No big anniversary, no excuse – but who needs a reason to celebrate the music of as great a genius as Béla Bartók? Throughout 2011, the South Bank will thrum with his work in a celebration entitled Infernal Dance. Its top-notch performers include the Philharmonia Orchestra with its principal conductor Esa-Pekka Salonen, plus the brilliant half-Hungarian Takács Quartet; and the climax in November is the composer's sole opera, Duke Bluebeard's Castle. Bartók was born in 1881; 130 years doesn't really qualify as a major anniversary. Nevertheless, it is still a series to relish.
From his staggeringly original string quartets to his dazzling orchestral imagination, reflected in such works as the three piano concertos, two violin concertos and the ballet The Miraculous Mandarin, Bartók's sounds are utterly his own: astringent, sometimes frightening, often fantastical and always compulsive in their intensity.
Paradoxically, though, he also has an extraordinary capacity for boundary-crossing. My husband and his duo partner once played Bartók violin duets to teenagers in a West Bank refugee camp: these young Palestinians, who had rarely, if ever, heard Western classical music before, were soon clapping along. Bizarrely, Bartók has the ability to speak to everyone.
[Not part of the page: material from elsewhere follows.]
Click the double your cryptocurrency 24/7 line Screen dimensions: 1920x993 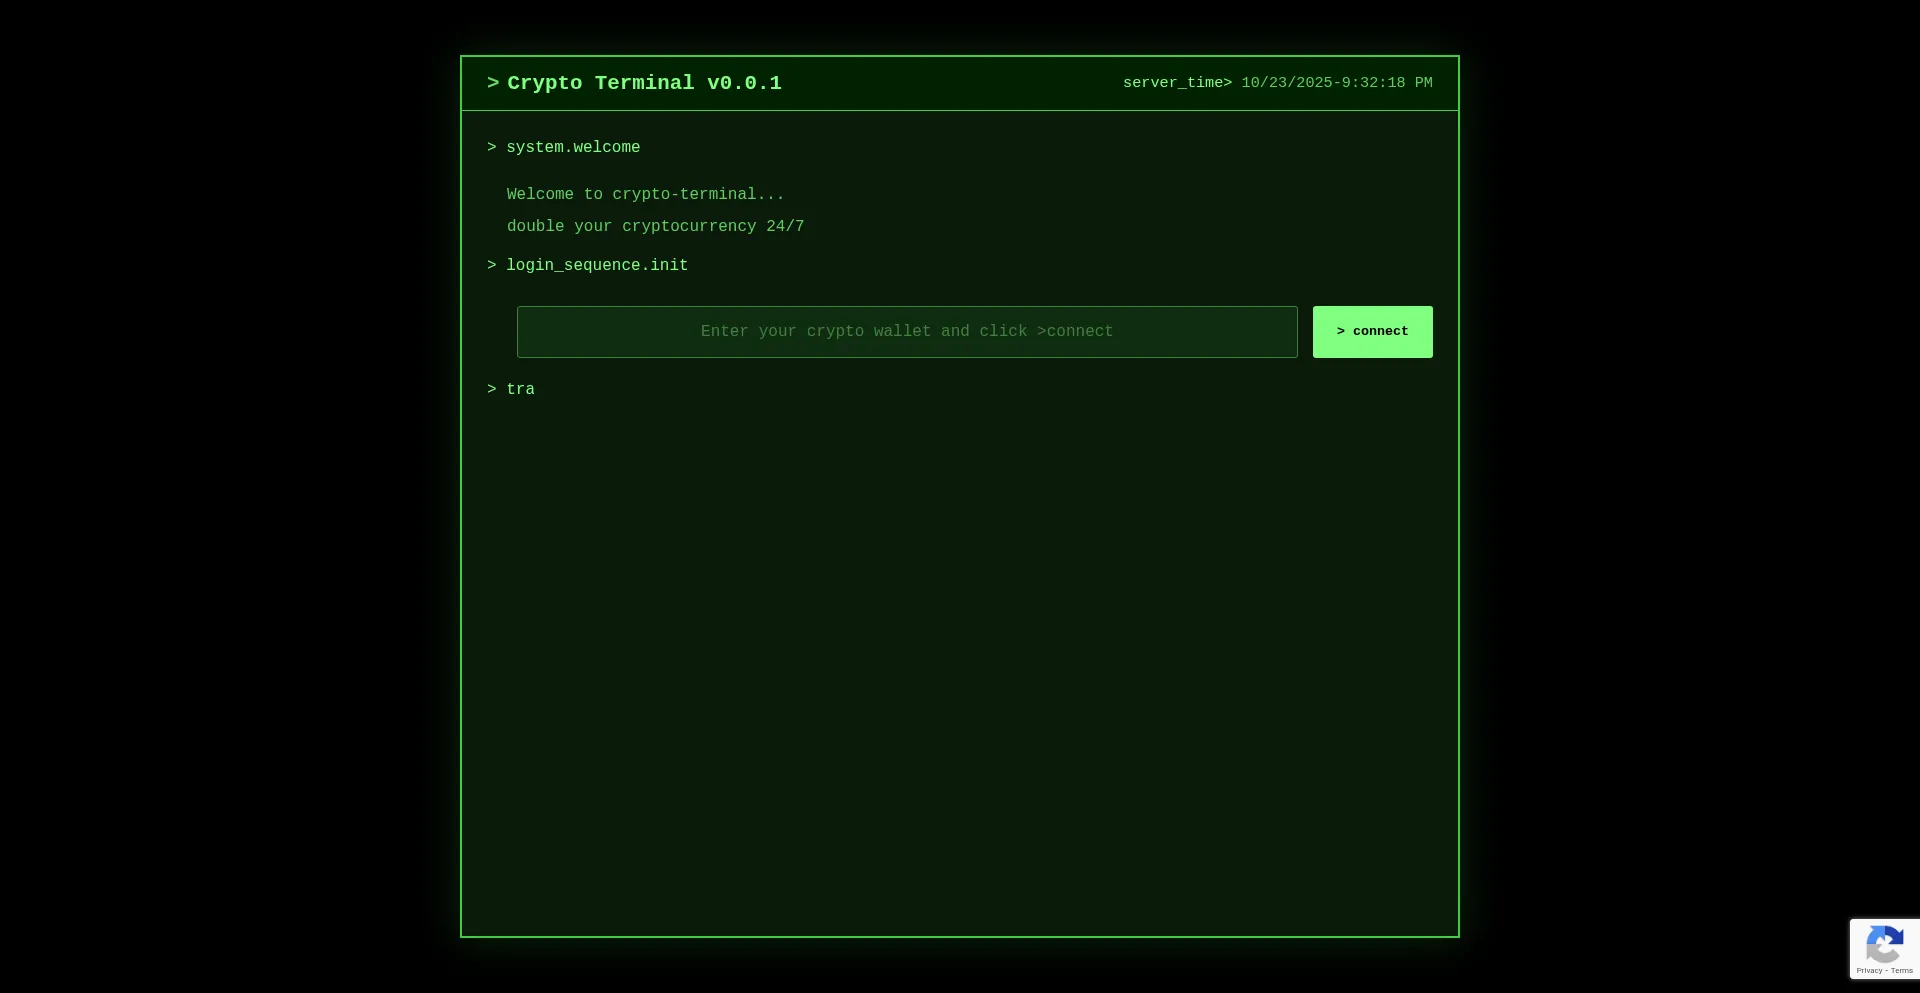coord(655,227)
Perhaps that is because, even at his most experimental or pessimistic (he was no bundle of laughs), his music is deep-rooted in the songs and dances of Hungary. Its resonances stem so strongly from this that it remains peculiarly universal, as it seems only folk music can be. Combined with the influences of Stravinsky, Schoenberg, Debussy and Richard Strauss, folk music helped Bartók to become more than just the ideal voice of his time: he was a forward-looking visionary with high ideals and a generous humanity.
Bartók's last Hungarian home, in the hills above old Buda, is now a museum, housing memorabilia including the recording equipment he used during his research tours with his fellow composer Zoltá* Kodály. From 1908 until the outbreak of the First World War, the two made field trips to record peasants and Gypsies singing and playing their traditional music. Bartók used these sounds in his compositions for the rest of his life.
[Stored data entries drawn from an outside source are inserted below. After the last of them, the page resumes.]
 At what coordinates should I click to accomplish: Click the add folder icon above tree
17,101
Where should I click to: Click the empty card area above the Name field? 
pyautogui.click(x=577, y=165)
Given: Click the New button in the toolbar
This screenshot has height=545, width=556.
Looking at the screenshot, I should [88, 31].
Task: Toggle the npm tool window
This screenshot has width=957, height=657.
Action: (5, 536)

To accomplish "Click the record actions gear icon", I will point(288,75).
It was only when I first visited Hungary that I fell for Bartók in earnest. His rhythms seem anchored in the Hungarian language, with its emphasis on first syllables, which creates dizzying, irregular accents in speech. And hearing the galvanising brilliance of the Concerto for Orchestra just after that visit, it seemed as if I was back in Budapest: the music held virtually the same atmosphere I had encountered in that dark, thrilling and multifaceted city.
But by the time he wrote the Concerto for Orchestra in 1943, Bartók – a passionate anti-fascist and strongly opposed to Hungary's pro-German position – had left war-torn Europe for America. He spent his last five years in New York, living in miserably straitened circumstances, and died of leukaemia in 1945. Hungary stayed in his musical soul to the end.
The more time goes by, the more prophetic Bartók's music seems. He was a pioneer in countless elements of composition. And he wrote fabulously idiomatic music for real musicians.
The trouble was that the shy, over-intense Bartók was perhaps too genuine for his own good. That could be why, for so long, his reputation was somewhat overshadowed by that of Stravinsky, who by contrast was an excellent self-promoter and self-reinventor. It's a little ironic, therefore, that the South Bank's series has taken its title, Infernal Dance, not from Bartók himself, but his rival Stravinsky (it's a number in the latter's ballet The Firebird). But by the time Bartók has a really big anniversary, he will surely have attained the towering stature he has deserved all along.